Chair Hensarling and the House of Representatives’ Financial Services Committee on Thursday May 4, 2017 completed mark-up of the Financial CHOICE Act (“FCA”) and reported out the bill to the House along party lines by a 34-26 vote. If enacted, the FCA would significantly amend the Dodd Frank Wall Street Reform and Consumer Protection Act of 2010 (“DFA”) and other banking and securities laws. Among many other changes, the FCA would eliminate the systemic risk regulation program for non-banks under Titles I, II and VIII of the DFA and provide relief from DFA-imposed requirements for qualifying strongly-capitalized banks, as well as low risk and community banks. The FCA would also curtail the authority of the Consumer Financial Protection Bureau (“CFPB”), repeal the Durbin Amendment cap on debit card fees charged to merchants, roll back mortgage regulation, limit the credit risk retention rule to securitizations of home mortgages, and repeal the statutory authority for the SEC to impose restrictions on conflicts of interest in securitizations.

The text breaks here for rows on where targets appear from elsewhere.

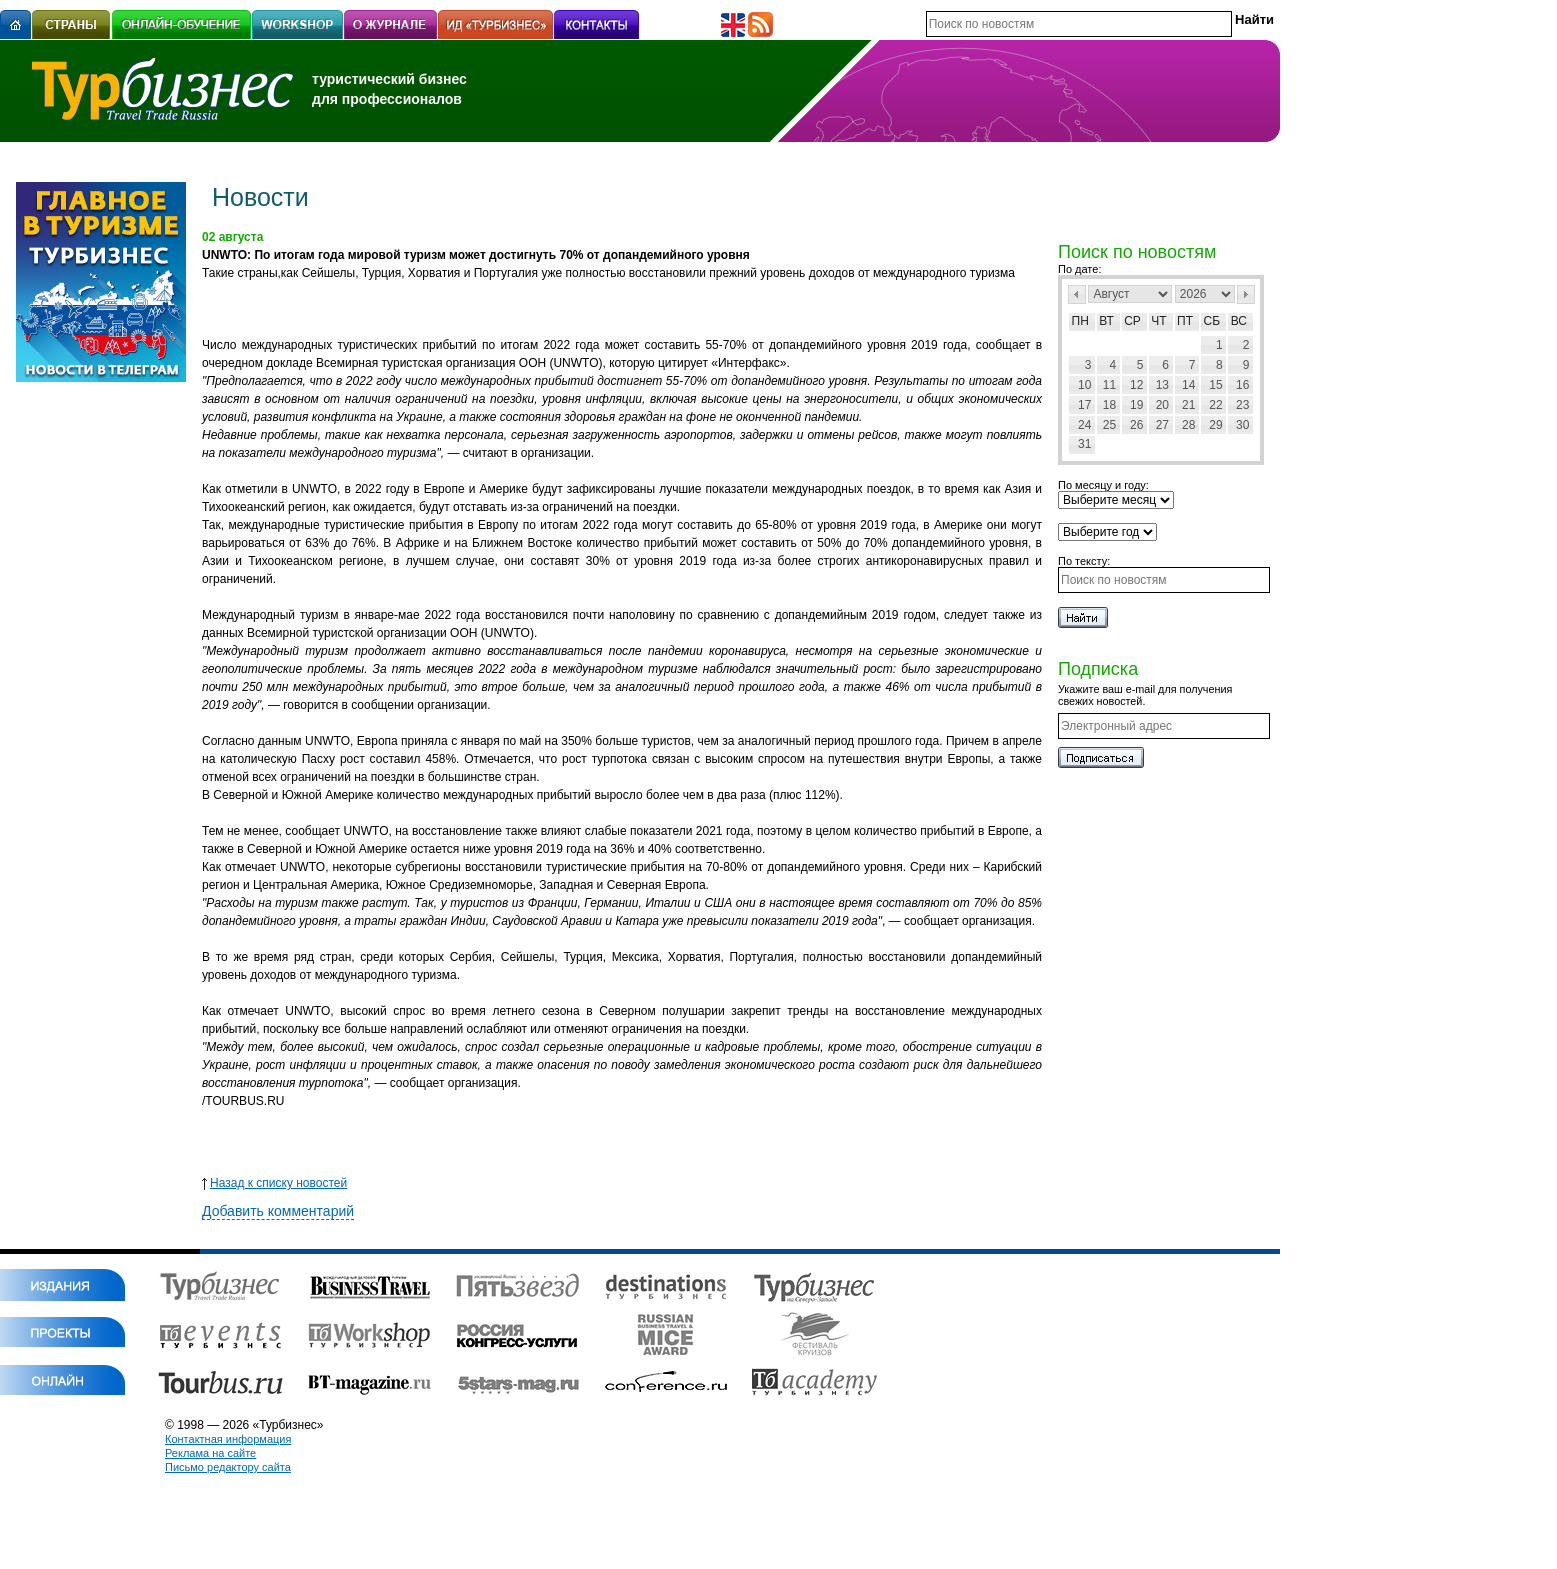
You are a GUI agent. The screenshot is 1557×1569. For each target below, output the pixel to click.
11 (1109, 385)
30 (1242, 425)
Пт (1185, 321)
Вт (1106, 321)
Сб (1212, 321)
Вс (1239, 321)
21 (1188, 405)
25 (1109, 425)
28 (1188, 425)
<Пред (1077, 294)
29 (1215, 425)
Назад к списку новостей (274, 1183)
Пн (1080, 321)
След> (1246, 294)
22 (1215, 405)
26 (1136, 425)
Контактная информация (228, 1439)
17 (1084, 405)
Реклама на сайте (210, 1453)
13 (1162, 385)
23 (1242, 405)
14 (1188, 385)
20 (1162, 405)
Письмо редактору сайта (228, 1467)
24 (1084, 425)
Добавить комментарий (278, 1211)
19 (1136, 405)
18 (1109, 405)
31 (1084, 444)
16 (1242, 385)
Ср (1132, 321)
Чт (1158, 321)
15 (1215, 385)
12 (1136, 385)
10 (1084, 385)
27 (1162, 425)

The FCA would make other significant changes to regulatory programs of interest to securities firms. For example, the FCA would broaden Investment Advisers Act and Investment Company Act exemptions for managers of venture capital and private equity funds, repeal the Department of Labor’s “fiduciary rule” for IRA accounts and require Congressional review of SEC efforts to harmonize fiduciary standards applicable to broker-dealers and investment advisers, and repeal the Volcker Rule (which subject to certain exemptions prohibits short-term trading in most securities and derivatives by banks and their affiliates and investment in and sponsorship of private investment funds by banks and their affiliates.
The FCA would also impose a number of structural changes on the SEC, streamline the process for issuance of securities, and increase the statutory limits on SEC fines on violators.

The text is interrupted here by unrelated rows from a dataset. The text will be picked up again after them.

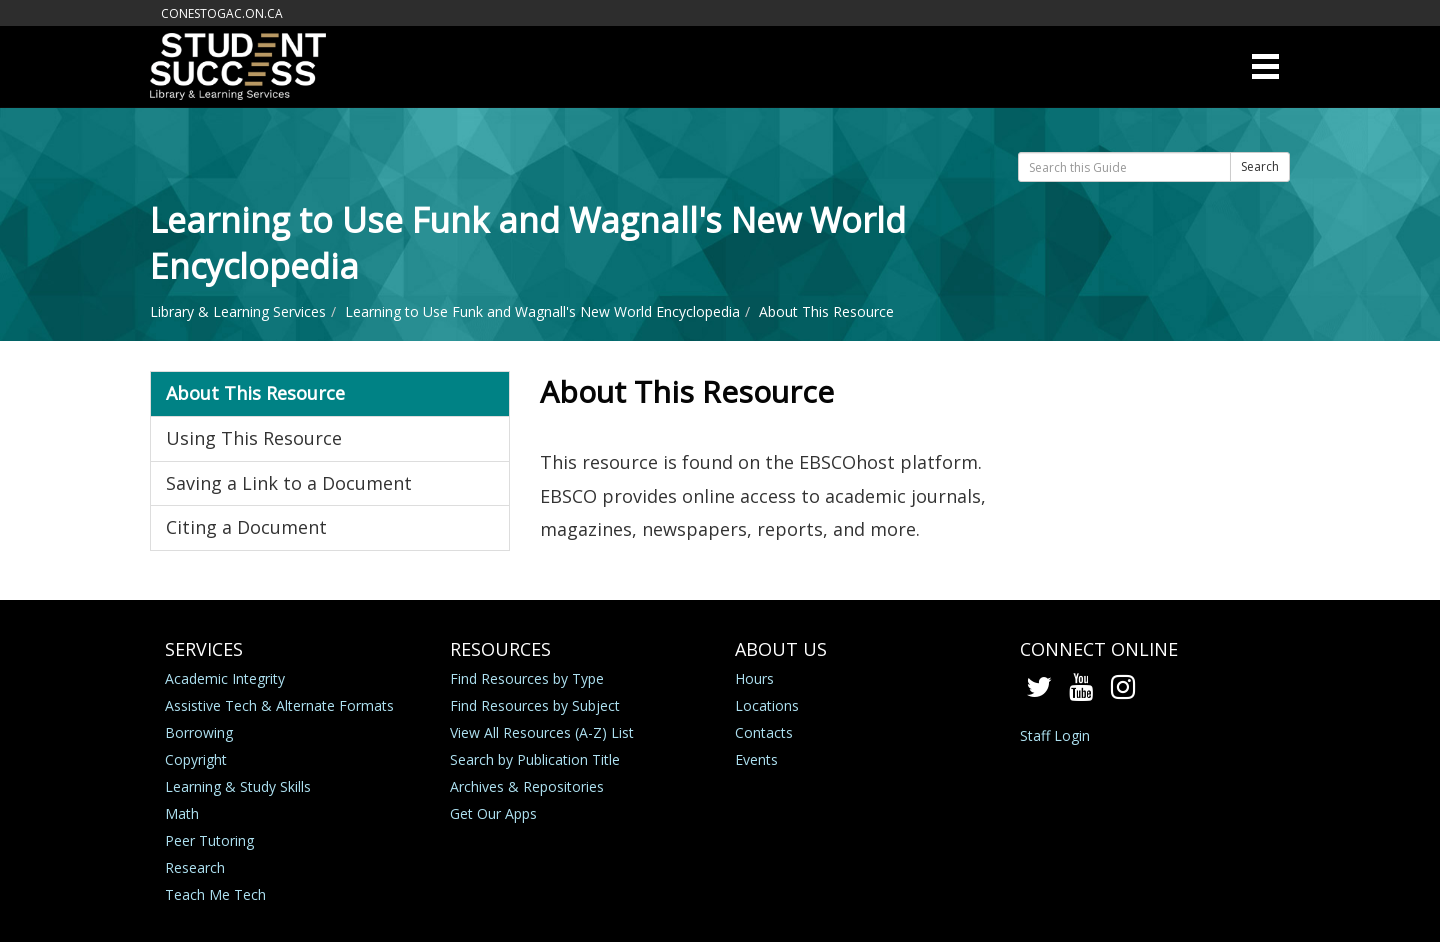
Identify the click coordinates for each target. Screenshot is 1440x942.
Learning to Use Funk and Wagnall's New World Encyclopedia (542, 311)
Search (1260, 166)
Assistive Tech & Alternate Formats (279, 705)
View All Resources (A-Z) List (542, 732)
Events (756, 759)
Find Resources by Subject (535, 705)
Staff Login (1055, 735)
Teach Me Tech (215, 894)
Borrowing (199, 732)
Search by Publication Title (535, 759)
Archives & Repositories (527, 786)
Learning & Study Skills (238, 786)
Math (182, 813)
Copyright (196, 759)
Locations (767, 705)
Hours (754, 678)
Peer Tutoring (209, 840)
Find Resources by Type (527, 678)
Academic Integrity (225, 678)
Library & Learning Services (238, 311)
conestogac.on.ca (222, 13)
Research (195, 867)
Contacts (764, 732)
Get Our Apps (493, 813)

The FCA would also make administrative law changes that would greatly increase Congressional oversight and judicial review of future SEC and other financial regulatory agency rulemaking.
The FCA is expected to be approved by the House of Representatives in the coming weeks. The Senate is expected to consider more narrow bi-partisan reforms rather than legislation as sweeping as the FCA, and that likely will not occur until 2018.